[STATED EXERCISE]: Show each line below that contains the string "Open", copied in full. Matching is case-sensitive.

— Start MATERIALS PROVIDED —

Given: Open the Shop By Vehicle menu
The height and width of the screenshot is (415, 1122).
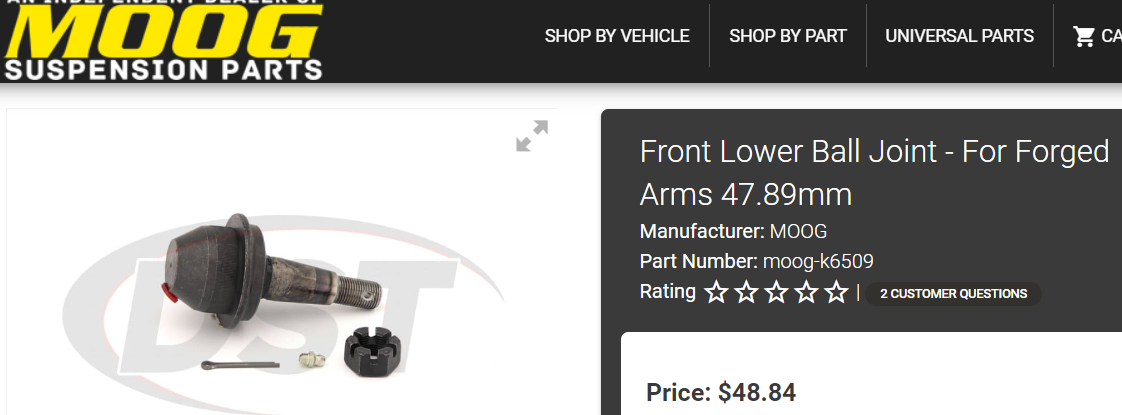Looking at the screenshot, I should (x=617, y=36).
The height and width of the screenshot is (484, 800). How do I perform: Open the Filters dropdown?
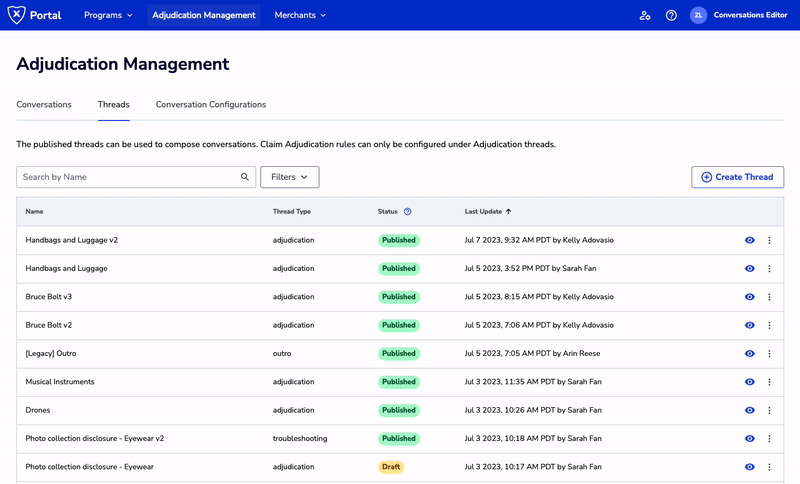pos(289,177)
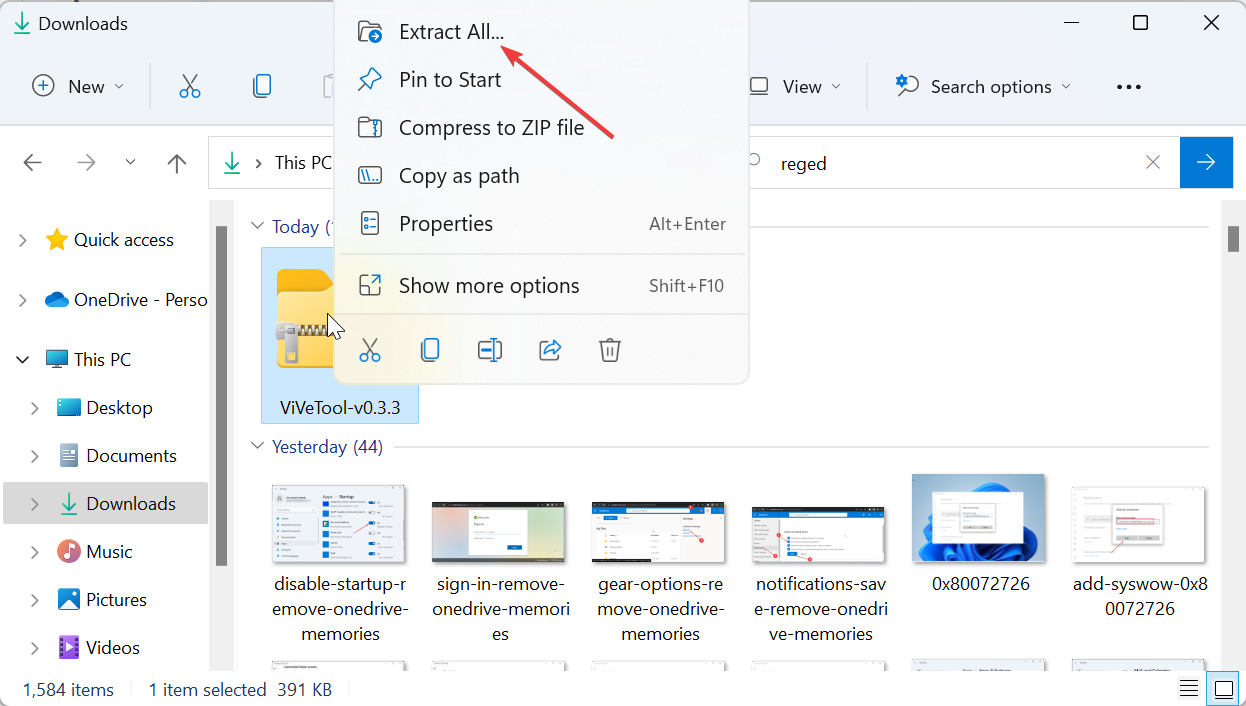Switch to thumbnails view in status bar
1246x706 pixels.
[1223, 689]
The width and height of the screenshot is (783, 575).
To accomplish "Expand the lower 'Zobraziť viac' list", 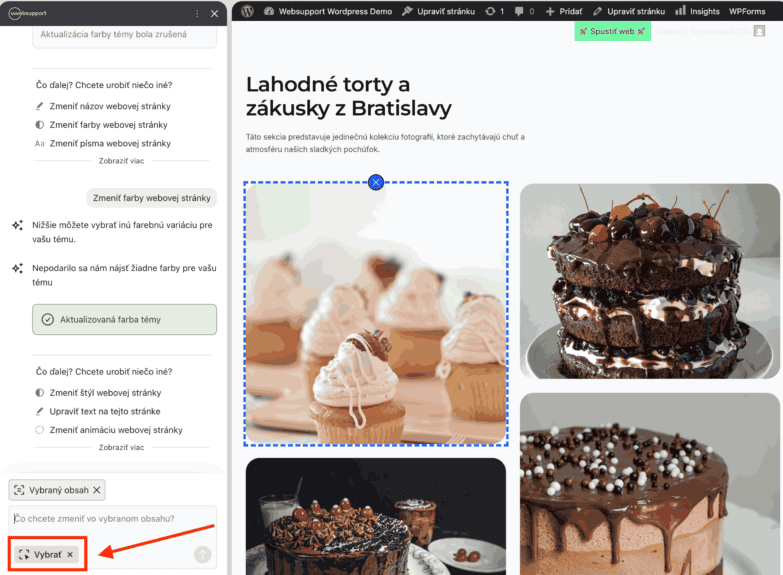I will (x=120, y=448).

— End MATERIALS PROVIDED —

[TASK ANSWER]:
Given: Open the Shop By Vehicle menu
The height and width of the screenshot is (484, 800). How do I perform: Open the Filters dropdown?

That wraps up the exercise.